東西統一後に大成功した映画「ゴー・トラビー・ゴー」は、ザクセンのドイツ語教師がゲーテのイタリア紀行の道程を自らが辿るというストーリーである。壁が開いたので、予てからの憧れの地を探訪する。愛用の国民車「トラバント」に家族三人で乗り込んでの道中ドタバタコメディーである。
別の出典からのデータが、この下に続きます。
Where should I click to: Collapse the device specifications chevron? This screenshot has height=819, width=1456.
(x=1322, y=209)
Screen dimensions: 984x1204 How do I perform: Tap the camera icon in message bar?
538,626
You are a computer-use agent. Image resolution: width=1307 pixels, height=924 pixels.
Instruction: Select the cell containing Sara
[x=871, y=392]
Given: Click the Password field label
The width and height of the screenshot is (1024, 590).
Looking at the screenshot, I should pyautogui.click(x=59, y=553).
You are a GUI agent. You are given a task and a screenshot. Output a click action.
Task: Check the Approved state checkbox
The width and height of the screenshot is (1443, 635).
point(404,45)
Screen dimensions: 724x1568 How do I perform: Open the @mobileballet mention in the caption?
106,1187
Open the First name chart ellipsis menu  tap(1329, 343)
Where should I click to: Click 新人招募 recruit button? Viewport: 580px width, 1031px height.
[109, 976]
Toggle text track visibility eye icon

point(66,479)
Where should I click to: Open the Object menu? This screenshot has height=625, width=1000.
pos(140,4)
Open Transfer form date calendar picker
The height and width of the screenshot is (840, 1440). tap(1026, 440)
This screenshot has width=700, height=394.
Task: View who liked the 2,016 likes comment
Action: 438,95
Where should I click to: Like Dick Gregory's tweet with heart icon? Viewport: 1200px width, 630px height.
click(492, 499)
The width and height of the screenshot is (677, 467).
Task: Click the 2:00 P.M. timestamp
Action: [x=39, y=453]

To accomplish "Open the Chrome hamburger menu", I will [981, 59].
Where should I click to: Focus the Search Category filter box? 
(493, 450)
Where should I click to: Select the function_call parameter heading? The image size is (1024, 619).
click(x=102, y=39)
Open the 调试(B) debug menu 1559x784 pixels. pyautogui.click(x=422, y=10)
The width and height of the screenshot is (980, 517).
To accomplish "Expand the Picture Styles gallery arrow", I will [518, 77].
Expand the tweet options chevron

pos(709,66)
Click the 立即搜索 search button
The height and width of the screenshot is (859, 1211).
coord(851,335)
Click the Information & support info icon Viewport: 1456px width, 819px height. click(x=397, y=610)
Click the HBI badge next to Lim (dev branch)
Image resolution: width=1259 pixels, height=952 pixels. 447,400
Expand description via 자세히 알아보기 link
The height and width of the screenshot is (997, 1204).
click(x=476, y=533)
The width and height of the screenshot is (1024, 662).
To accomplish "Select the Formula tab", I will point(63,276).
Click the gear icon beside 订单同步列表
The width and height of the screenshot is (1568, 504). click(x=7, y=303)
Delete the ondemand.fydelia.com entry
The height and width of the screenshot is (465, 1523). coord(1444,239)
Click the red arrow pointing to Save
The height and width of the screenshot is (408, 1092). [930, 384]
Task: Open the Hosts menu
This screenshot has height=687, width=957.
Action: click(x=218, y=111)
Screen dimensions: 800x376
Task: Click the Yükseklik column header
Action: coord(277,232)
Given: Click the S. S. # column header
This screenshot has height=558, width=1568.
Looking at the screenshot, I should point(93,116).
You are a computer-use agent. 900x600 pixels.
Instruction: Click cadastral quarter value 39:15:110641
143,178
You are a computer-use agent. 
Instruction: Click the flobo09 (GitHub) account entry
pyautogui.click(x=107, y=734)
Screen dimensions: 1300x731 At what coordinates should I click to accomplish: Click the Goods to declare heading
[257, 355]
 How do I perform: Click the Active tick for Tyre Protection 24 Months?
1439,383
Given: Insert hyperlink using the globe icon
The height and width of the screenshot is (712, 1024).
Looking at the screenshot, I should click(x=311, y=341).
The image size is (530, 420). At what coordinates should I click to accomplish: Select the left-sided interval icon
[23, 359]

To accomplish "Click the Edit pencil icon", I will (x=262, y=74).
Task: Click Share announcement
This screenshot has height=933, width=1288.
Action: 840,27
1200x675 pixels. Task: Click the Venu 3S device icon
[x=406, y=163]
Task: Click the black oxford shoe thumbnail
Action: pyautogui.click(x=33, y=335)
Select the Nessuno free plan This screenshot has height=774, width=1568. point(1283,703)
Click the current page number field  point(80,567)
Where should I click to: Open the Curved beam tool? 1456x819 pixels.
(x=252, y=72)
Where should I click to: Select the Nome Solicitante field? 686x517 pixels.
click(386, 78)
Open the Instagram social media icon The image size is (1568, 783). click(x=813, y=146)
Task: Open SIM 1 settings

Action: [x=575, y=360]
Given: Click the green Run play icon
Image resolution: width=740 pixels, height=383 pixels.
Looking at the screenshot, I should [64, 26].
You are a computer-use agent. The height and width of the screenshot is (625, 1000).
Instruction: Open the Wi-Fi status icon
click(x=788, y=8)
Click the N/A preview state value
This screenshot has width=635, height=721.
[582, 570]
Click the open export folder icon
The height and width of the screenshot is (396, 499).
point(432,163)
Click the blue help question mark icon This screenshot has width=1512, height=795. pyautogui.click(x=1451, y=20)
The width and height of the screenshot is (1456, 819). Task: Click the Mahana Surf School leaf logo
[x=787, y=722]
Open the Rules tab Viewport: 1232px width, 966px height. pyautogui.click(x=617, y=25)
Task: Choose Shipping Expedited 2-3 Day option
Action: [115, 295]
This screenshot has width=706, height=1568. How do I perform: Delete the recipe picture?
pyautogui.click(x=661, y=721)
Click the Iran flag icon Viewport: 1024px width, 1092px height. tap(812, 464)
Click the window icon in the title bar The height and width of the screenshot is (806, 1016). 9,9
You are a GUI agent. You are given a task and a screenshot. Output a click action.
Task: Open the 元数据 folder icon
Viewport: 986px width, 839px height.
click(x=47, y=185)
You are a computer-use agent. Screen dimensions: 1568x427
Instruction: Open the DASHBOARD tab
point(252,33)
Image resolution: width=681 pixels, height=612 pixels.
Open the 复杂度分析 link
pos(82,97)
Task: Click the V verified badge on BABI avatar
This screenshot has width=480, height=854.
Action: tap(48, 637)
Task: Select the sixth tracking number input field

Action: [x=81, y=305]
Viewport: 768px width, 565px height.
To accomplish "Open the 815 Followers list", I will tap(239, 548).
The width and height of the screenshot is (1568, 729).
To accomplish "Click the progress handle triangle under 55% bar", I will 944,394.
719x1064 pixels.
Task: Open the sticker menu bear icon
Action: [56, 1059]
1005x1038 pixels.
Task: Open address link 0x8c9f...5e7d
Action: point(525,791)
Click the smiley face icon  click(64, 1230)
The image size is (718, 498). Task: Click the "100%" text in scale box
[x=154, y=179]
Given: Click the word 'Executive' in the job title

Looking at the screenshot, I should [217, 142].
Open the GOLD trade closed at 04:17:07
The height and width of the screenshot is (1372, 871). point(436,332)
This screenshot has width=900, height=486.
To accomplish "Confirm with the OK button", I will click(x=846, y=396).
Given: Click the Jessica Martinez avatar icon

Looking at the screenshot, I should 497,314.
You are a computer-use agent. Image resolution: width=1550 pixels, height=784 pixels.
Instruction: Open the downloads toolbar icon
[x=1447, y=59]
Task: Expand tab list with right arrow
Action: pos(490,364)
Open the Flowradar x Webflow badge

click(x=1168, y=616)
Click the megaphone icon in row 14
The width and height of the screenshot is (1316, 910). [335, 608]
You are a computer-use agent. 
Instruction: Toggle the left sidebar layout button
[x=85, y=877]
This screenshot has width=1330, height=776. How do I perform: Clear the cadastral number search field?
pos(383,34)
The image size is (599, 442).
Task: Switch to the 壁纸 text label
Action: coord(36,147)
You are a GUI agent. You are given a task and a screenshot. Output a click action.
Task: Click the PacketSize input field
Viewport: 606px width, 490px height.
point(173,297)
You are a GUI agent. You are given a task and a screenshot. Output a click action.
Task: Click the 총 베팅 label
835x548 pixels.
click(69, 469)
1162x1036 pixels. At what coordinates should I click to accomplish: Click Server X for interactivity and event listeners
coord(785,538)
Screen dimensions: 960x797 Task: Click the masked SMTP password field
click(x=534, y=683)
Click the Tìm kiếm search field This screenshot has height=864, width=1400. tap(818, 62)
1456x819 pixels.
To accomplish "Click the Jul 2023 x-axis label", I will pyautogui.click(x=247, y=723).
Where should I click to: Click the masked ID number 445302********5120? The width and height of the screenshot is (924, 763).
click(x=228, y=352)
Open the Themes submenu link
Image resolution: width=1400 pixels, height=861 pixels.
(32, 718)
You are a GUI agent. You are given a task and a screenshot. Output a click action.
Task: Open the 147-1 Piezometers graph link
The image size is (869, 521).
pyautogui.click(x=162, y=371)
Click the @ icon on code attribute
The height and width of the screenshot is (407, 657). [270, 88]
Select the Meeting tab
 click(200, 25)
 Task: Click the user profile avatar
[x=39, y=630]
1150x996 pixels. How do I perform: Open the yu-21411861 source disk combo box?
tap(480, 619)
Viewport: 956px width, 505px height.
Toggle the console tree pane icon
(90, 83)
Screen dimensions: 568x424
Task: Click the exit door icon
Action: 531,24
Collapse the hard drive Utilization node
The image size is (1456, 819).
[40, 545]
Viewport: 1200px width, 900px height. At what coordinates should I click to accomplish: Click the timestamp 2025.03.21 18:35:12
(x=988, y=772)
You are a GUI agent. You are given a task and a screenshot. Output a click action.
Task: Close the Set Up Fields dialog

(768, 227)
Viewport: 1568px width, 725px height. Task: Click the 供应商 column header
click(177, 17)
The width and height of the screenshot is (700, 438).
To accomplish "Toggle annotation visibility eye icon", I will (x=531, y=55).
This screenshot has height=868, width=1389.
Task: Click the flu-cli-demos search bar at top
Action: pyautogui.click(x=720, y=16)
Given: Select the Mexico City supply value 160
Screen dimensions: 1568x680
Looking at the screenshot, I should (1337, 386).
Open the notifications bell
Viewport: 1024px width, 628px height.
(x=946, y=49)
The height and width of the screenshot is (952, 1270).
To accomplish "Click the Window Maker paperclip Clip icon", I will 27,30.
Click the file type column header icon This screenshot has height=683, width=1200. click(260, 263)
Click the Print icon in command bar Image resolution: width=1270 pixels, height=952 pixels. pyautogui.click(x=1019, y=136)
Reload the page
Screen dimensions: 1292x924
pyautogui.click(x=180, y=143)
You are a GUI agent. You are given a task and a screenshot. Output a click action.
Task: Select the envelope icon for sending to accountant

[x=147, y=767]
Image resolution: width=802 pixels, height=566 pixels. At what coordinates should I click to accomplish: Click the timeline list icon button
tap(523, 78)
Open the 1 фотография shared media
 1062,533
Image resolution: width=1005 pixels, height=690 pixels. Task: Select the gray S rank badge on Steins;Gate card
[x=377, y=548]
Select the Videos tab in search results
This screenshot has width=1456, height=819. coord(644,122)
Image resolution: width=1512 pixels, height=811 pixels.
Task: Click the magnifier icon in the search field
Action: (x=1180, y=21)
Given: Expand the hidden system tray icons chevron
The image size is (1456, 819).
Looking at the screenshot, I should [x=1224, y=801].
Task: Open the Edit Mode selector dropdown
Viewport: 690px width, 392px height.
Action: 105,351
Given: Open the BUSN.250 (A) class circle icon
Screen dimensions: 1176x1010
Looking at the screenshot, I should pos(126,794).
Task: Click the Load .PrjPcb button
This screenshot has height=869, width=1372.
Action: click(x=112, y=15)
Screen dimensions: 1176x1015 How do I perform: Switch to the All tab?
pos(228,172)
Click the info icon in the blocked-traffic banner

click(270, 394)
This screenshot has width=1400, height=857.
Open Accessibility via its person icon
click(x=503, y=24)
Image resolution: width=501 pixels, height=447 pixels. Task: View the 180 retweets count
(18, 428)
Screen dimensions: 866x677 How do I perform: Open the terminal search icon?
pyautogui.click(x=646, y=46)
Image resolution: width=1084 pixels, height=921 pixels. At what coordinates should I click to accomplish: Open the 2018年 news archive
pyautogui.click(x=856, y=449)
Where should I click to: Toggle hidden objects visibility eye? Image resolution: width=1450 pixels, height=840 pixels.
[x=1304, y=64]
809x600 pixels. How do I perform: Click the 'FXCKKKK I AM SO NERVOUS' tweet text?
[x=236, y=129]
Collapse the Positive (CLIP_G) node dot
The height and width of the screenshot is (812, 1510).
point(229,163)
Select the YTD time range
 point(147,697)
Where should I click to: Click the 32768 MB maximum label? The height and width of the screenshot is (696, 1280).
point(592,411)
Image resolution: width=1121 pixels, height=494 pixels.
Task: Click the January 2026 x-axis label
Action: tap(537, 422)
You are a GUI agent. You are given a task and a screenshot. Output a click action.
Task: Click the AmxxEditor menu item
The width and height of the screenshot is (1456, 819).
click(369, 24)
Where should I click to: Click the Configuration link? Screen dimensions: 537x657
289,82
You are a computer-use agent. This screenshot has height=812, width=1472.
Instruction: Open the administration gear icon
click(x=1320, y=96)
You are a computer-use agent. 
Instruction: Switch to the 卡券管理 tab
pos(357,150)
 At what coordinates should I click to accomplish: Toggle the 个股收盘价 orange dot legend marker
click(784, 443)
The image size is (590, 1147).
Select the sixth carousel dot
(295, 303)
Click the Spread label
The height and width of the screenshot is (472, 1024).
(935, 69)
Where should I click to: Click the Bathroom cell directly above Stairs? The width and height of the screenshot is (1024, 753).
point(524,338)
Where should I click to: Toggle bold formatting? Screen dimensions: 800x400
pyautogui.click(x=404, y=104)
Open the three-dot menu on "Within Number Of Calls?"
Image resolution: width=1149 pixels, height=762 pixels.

トラビーは、なんとかミュンヘンに辿り着いてそこで事故に遭う。愛車修理のために家族と別れ、逸れたままイザール川の川原に止めた車の中で一人一夜を明かす。朝日の下、川の水を汲んで掃除していると、すらっとした素裸のブロンディーヌが現れ、タバコの火を貸してくれと不意を突かれる。同じ様な風景をそこの橋の上から見た覚えがあった。実はその事に囚われて気がつかなかったのだが、上で説明したように東ドイツの当時の状況からすればこのシーンは西ドイツの、もしかすると東ドイツの観衆もの不意を突いたのではないだろうか。
ヌーディスムトビーチに迷い込んだ男を知っている。彼が語るには、ウィンドサーフィンの穴場を車で探しているうちにライン河の河川湖の浜に辿り着いた。FKKビーチに迷い込んだ事に気がついて、慌てて行き止まりの道をバックさせると、車輪を砂の浜に落としてしまった。蟻地獄から抜け出そうとあげいて車を後ろへ前へと脱出を試みる程、酷く深い轍を作ってしまった。そこへ素裸の男女が飛んで来て、車の前後から押したり引いたりして手伝ってくれたらしい。一人運転席に収まっている彼は罪の服を着ていて汗をかいた。彼は、ユートピアの入り口の門に記される立ち入り禁止の文字が読めなかったのである。